Другую большую группу составляли шоферы, частью они сидели за дорожные аварии, частью тоже по обвинению в хищениях. Одного из них, высокого лысого мужчину с немного поросячьим лицом, я хорошо запомнил. Он работал шофером на овощной базе. Вместе с группой других шоферов и кладовщиков он обвинялся в хищении нескольких центнеров картошки и нескольких килограммов апельсинов; если разложить число инкриминированных апельсинов на число подсудимых, то пришлось бы едва ли по апельсину на брата. Дело вела прокуратура одного из подмосковных городов. В первом слушании суд отклонил дело за недоказанностью обвинения. То же произошло во втором слушании. Сейчас этому шоферу вручили новое обвинительное заключение перед третьим судом. Я помогал ему его переписывать, оттуда я и знаю об этом деле. С начала следствия он сидит два с половиной года, его вина, как я говорил, до сих пор не доказана. Он говорит, что в общей камере сидеть еще ничего, а в одиночке, он чуть с ума не сошел. При мне он жаловался инспектировавшему камеру майору внутренних войск на такую длительность предварительного заключения. Тот ему ответил: «Что вы хотите? Следственная тюрьма — это тайга. У нас тут по пять лет люди сидят». Установленный уголовно-процессуальным кодексом срок следствия — три месяца.

Еще в нашей камере была категория заключенных, наиболее презираемая в тюрьме: обвиняемые по 120-й статье, за развратные действия с несовершеннолетними.
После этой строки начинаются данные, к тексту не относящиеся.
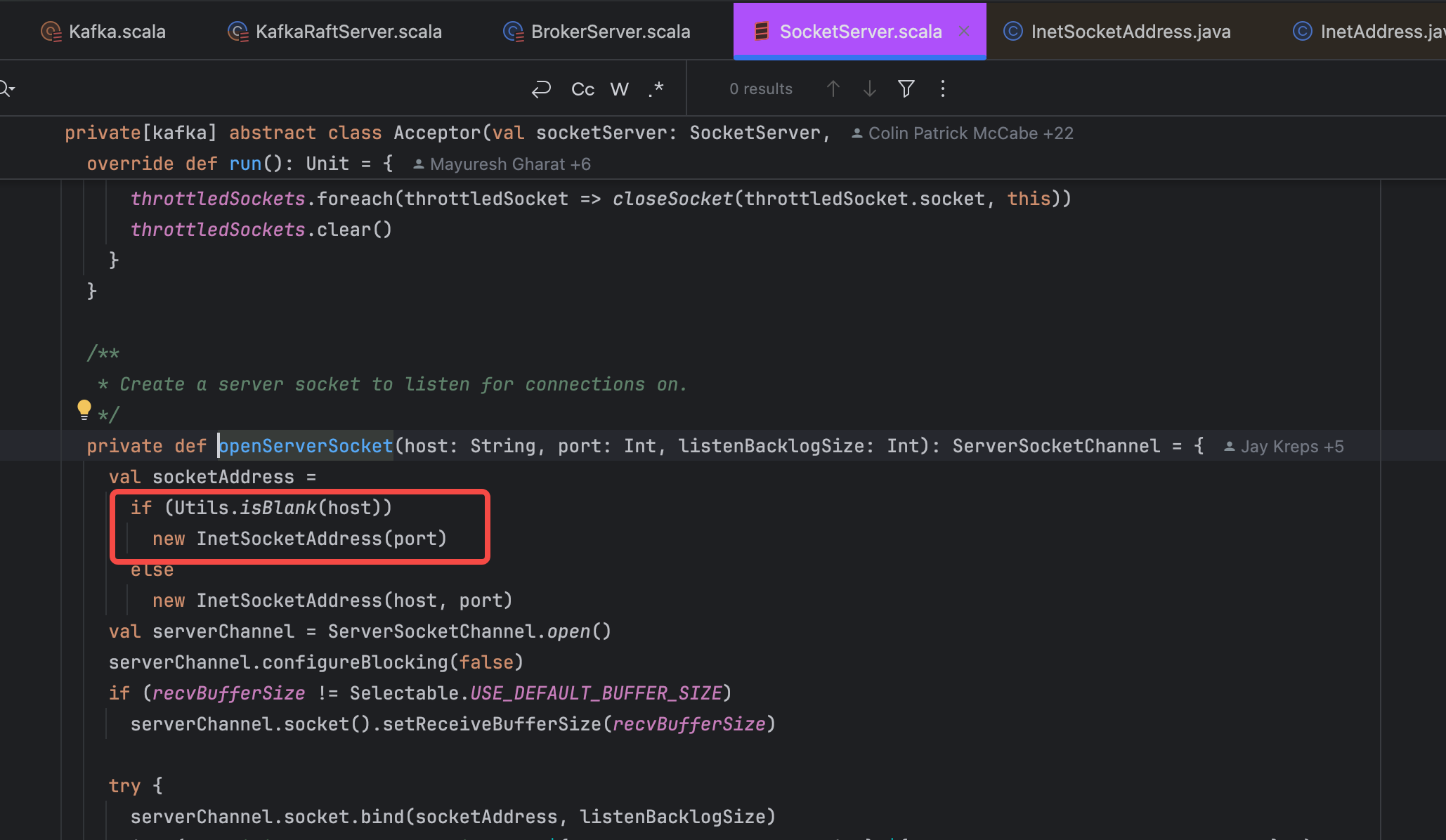Toggle Regex (.*) search option

(656, 89)
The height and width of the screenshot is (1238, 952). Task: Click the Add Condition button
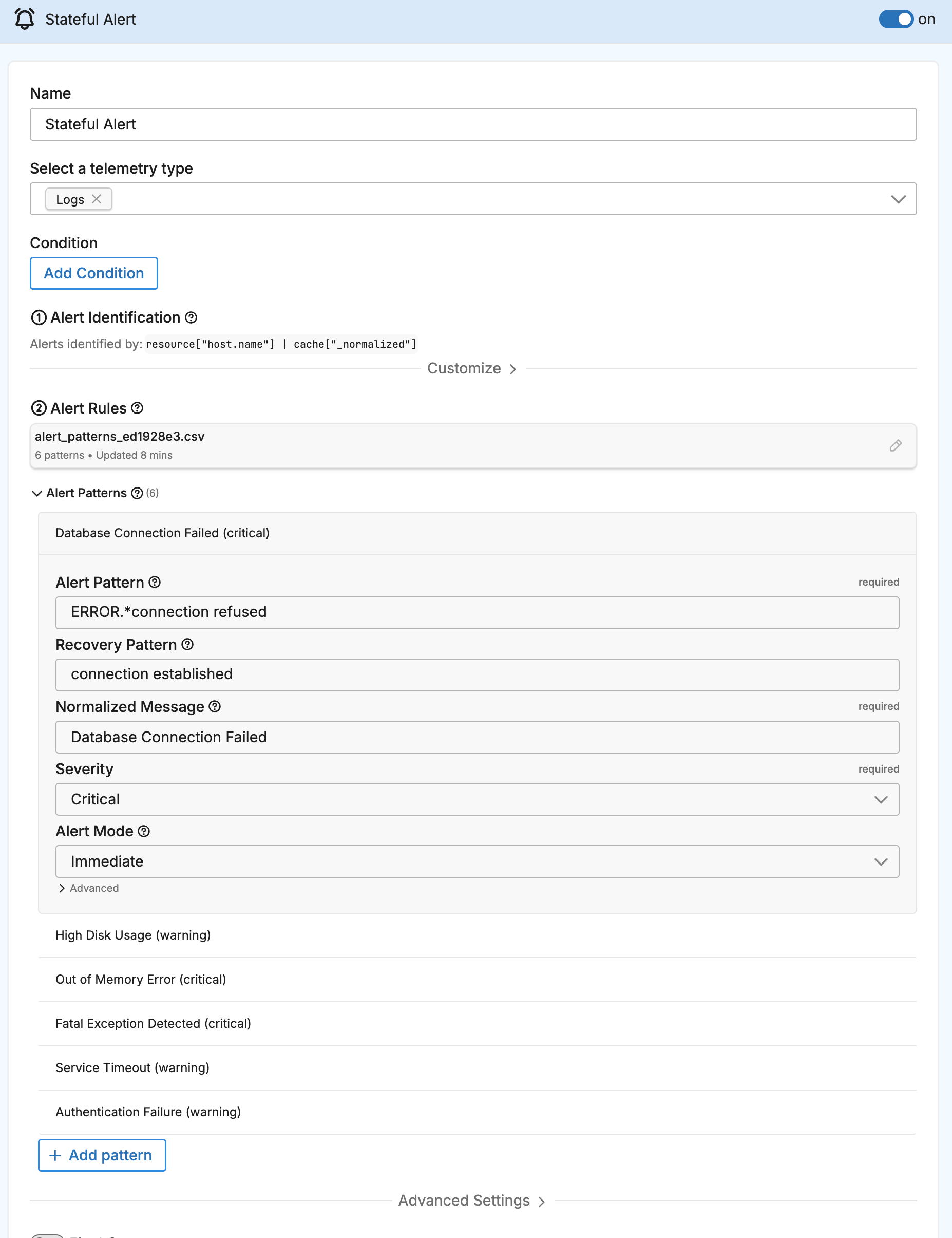click(93, 273)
Один был интеллигентный азербайджанец, преподававший на воле английский язык в Московском университете; он сожительствовал, по его словам, с шестнадцатилетней девушкой. К нему относились более сносно, гораздо хуже было второму, человечку небольшого роста, с прилизанными волосами и служебной улыбкой. На воле он был парторгом какого-то номерного завода. Он обвинялся в сожительстве, способом довольно-таки противоестественным, с двенадцатилетней девочкой, вообще, как можно было заключить, он старый специалист по маленьким девочкам. Тюрьма по-своему перекраивает общественную иерархию: будучи на свободе довольно важной фигурой, он играл в камере самую жалкую роль, его постоянно осыпали насмешками, оскорблениями, он последним получал порцию супа, и ему даже не давали читать ежедневно доставляемую в камеру «Правду». Я думаю, ему как бывшему парторгу это было особенно обидно. Его еще подозревали в том, что он осведомляет тюремное начальство, на второй день меня подозвал один молчаливый шофер и предупредил, чтобы я не откровеничал с парторгом. Как кажется, за сексуальные преступления сидел еще один человек, над которым, правда, я не заметил каких-либо шуток. Это был верзила огромного роста с непропорционально маленькой головкой. Вел он себя, впрочем, довольно прилично. Меня он однажды угостил колбасой, хотя я не скрывал своего скорее антипатичного отношения к нему. Его любимой шуткой было во время еды рассказывать одному проворовавшемуся старому бухгалтеру, как он, еще восемнадцатилетним мальчишкой, сочетался с одной многоопытной женщиной через рот. У бухгалтера, примерного мужа и семьянина, пища вставала поперек горла. Всю эту компанию называли хорошим словом: жопошники.